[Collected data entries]
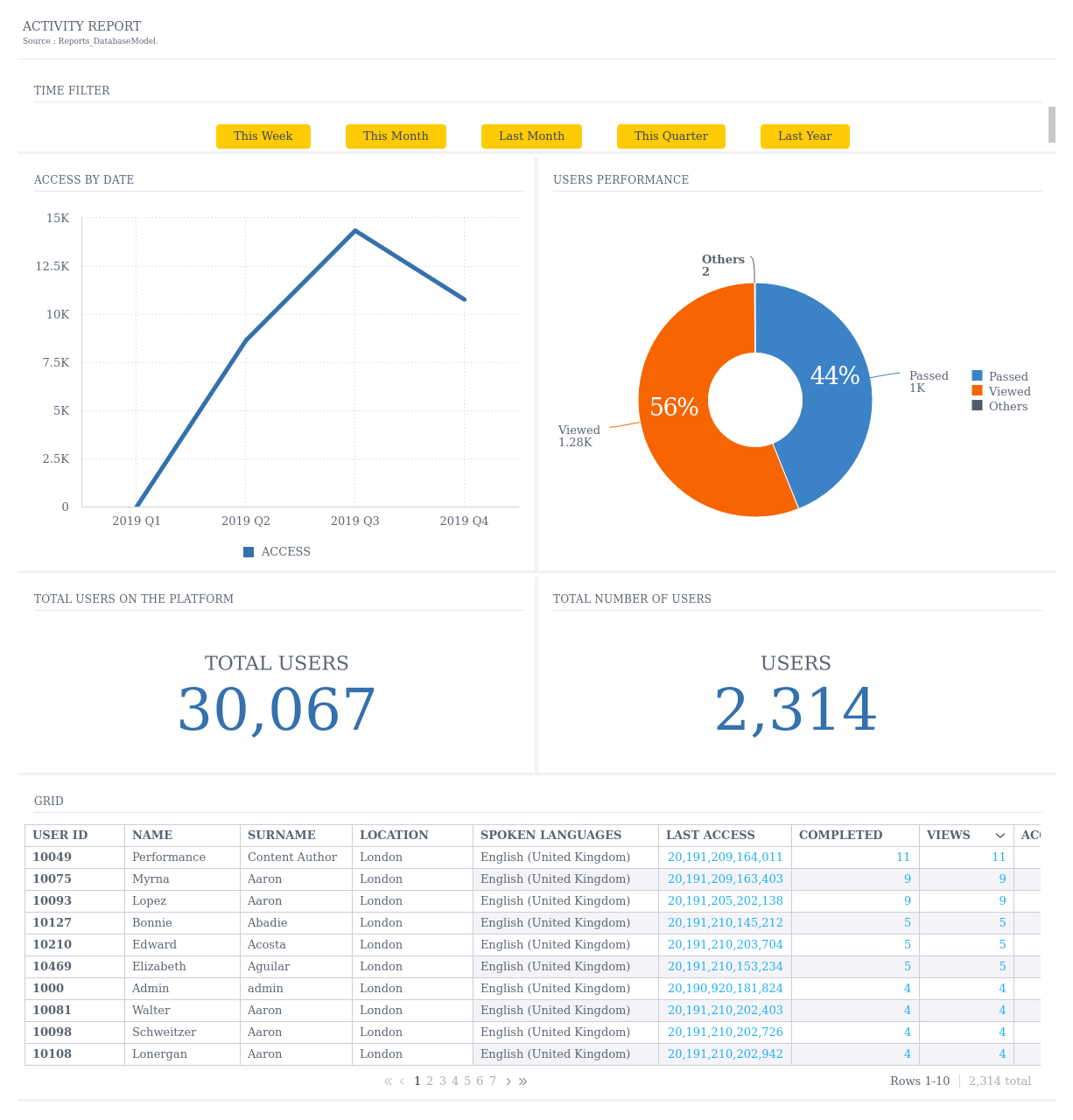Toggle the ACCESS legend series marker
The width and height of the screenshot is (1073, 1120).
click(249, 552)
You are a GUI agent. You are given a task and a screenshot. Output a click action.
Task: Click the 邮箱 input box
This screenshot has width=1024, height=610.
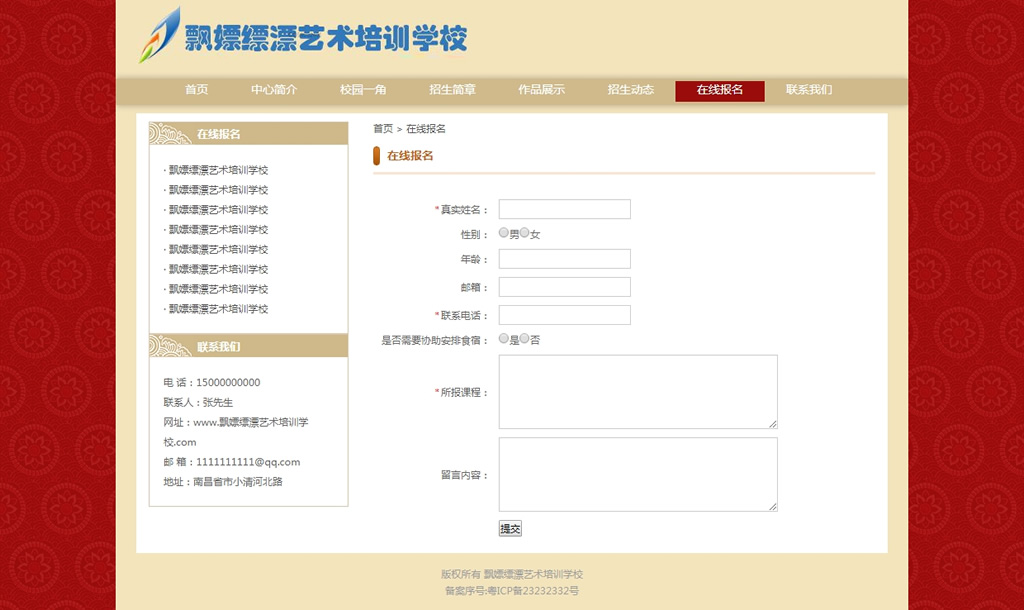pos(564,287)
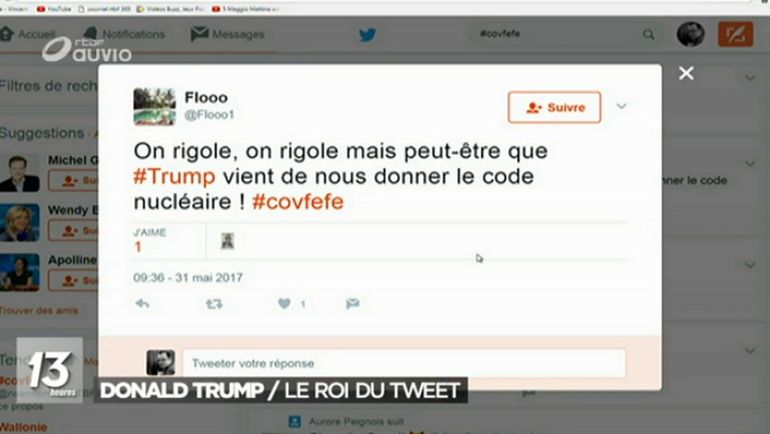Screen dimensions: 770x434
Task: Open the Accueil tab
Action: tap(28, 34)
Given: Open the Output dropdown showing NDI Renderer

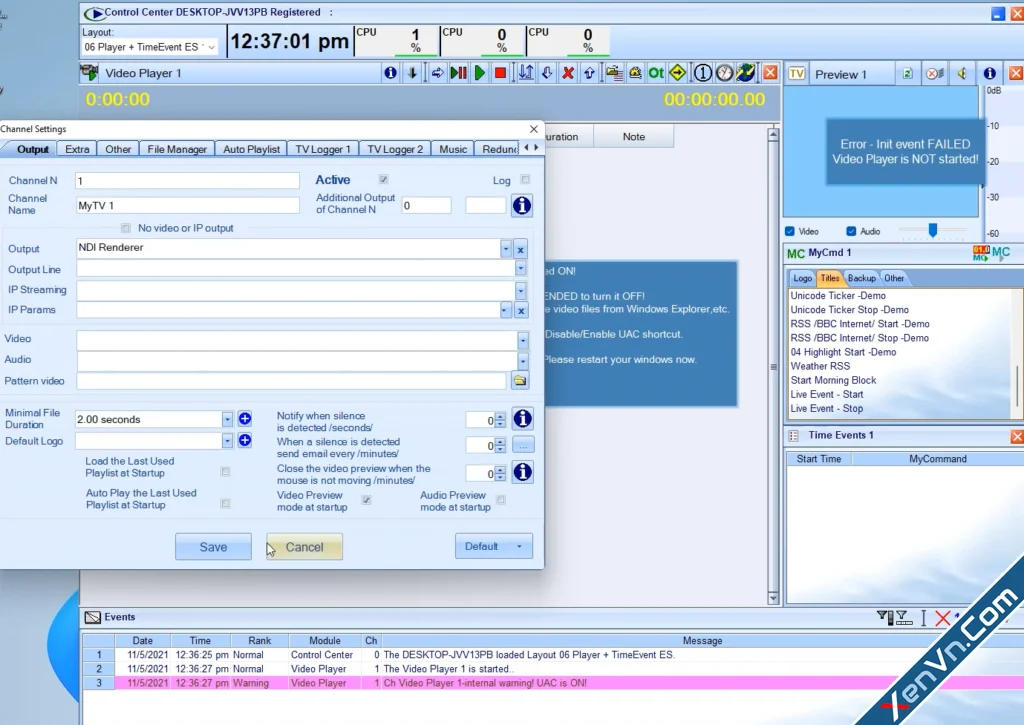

## [Activity]
In the entries above, count each line holding "Output" and report the total and nothing more.

## [Final answer]
2